### Tasks
1 - Quote everything in the forum post on un-escaped XML literals from "http://www.w3.org/2001/sw/DataAccess/issues#unescapedXml" down to "in previous discussion).".
2 - In the forum post on un-escaped XML literals, what two kinds of content could the stored XML be?

### Excerpt to read
# # # #

Returning un-escaped XML literals in SPARQL 1.1 XML results

View: New views
2 Messages — Rating Filter:   Alert me  

Returning un-escaped XML literals in SPARQL 1.1 XML results

by Stu Baurmann :: Rate this Message:

Reply to Author | View Threaded | Show Only this Message

Howdy Folks,

In response to the solicitation of suggestions for new features in SPARQL 1.1,
I would like to raise this horse from the dead for further beatings:

http://www.w3.org/2001/sw/DataAccess/issues#unescapedXml

This feature has significant utility in cases where a user wants
to store blocks of (well-formed!) XML in an RDF model, and then process
this XML in a pipelined context.  In my experience, this feature
makes it easier to gradually adopt RDF as part of an ongoing SOA
project.  The stored XML could be either document content or message
content.  I do not advocate retrieval of ill-formed legacy HTML through
this mechanism (which was a possibility raised in previous discussion).

# # # #

### Dataset content
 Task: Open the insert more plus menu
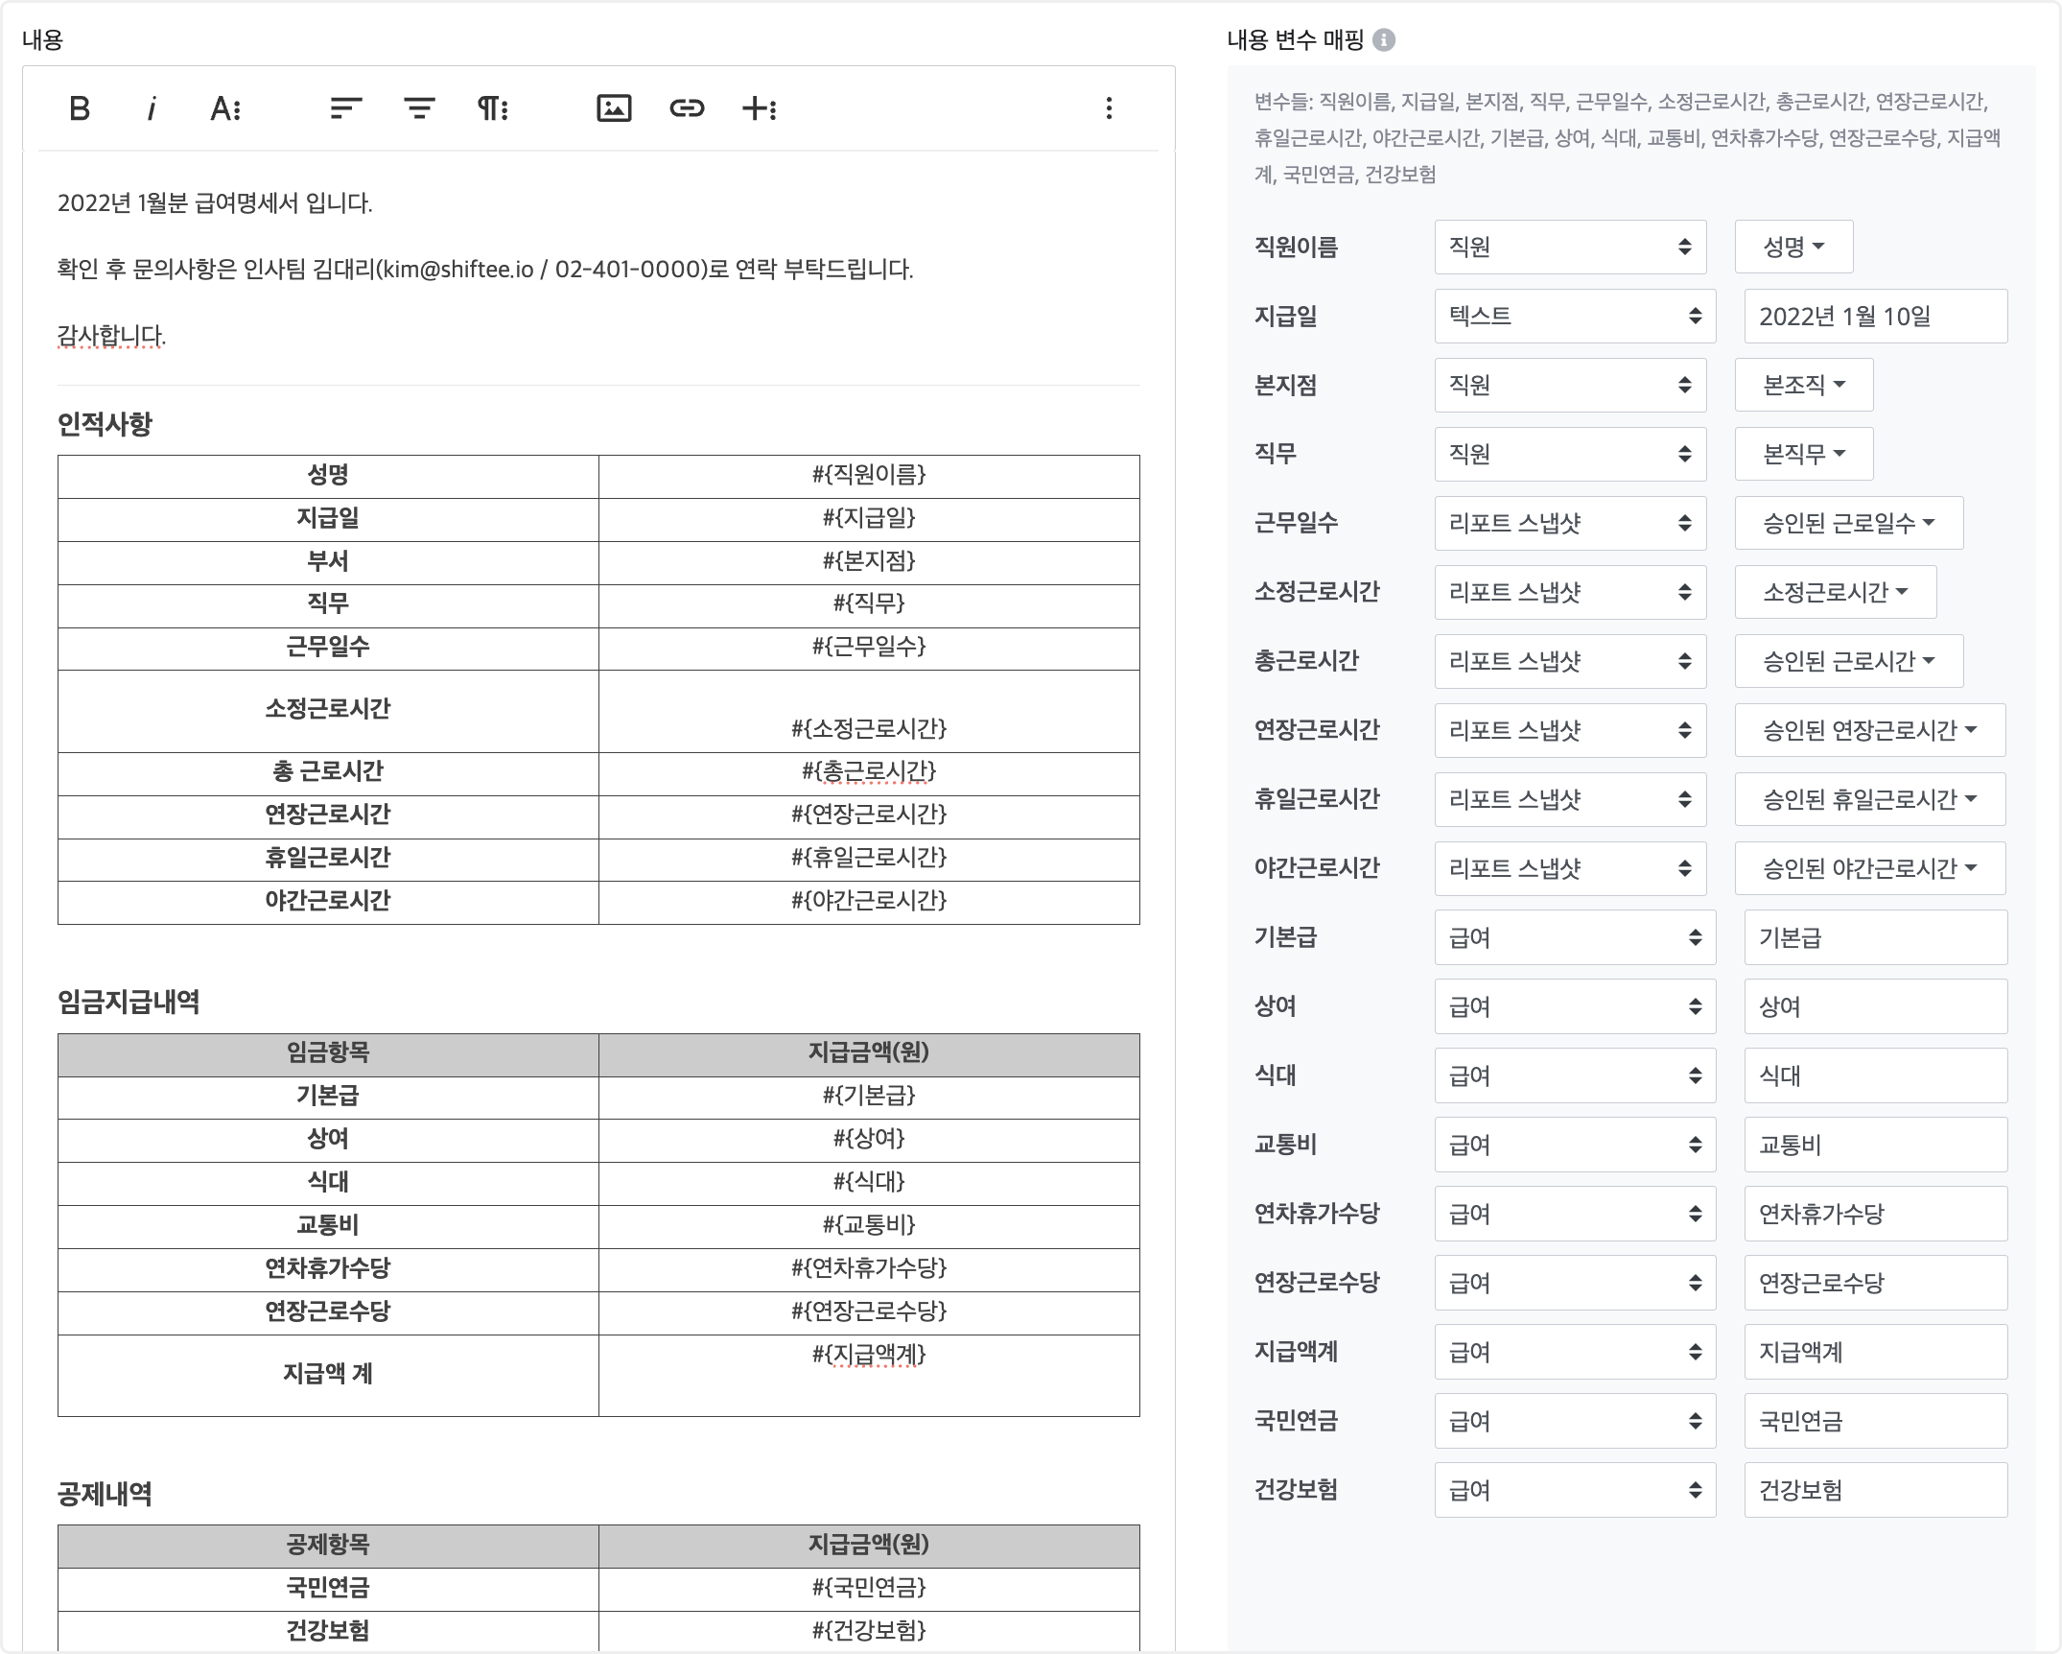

# # # #

### Results for the exercise
1 -
http://www.w3.org/2001/sw/DataAccess/issues#unescapedXml

This feature has significant utility in cases where a user wants
to store blocks of (well-formed!) XML in an RDF model, and then process
this XML in a pipelined context.  In my experience, this feature
makes it easier to gradually adopt RDF as part of an ongoing SOA
project.  The stored XML could be either document content or message
content.  I do not advocate retrieval of ill-formed legacy HTML through
this mechanism (which was a possibility raised in previous discussion).

2 - Document content or message content.